### Problem details:
Return the data below exactly, but only from the line containing "Viewport: 432px width, 177px height." through the line containing "The width and", with both of those lines included.
(Material shown Opens)
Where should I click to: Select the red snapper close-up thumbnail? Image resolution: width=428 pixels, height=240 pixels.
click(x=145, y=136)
(Material shown Closes)
(Material shown Opens)
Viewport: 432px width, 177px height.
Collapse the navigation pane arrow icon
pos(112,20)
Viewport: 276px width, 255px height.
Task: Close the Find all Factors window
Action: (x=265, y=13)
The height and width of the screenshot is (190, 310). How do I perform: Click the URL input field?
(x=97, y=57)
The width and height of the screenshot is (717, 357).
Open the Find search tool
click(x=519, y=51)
(Material shown Closes)
### Answer area:
Viewport: 432px width, 177px height.
Collapse the navigation pane arrow icon
pos(112,20)
Viewport: 276px width, 255px height.
Task: Close the Find all Factors window
Action: (x=265, y=13)
The height and width of the screenshot is (190, 310). How do I perform: Click the URL input field?
(x=97, y=57)
The width and height of the screenshot is (717, 357).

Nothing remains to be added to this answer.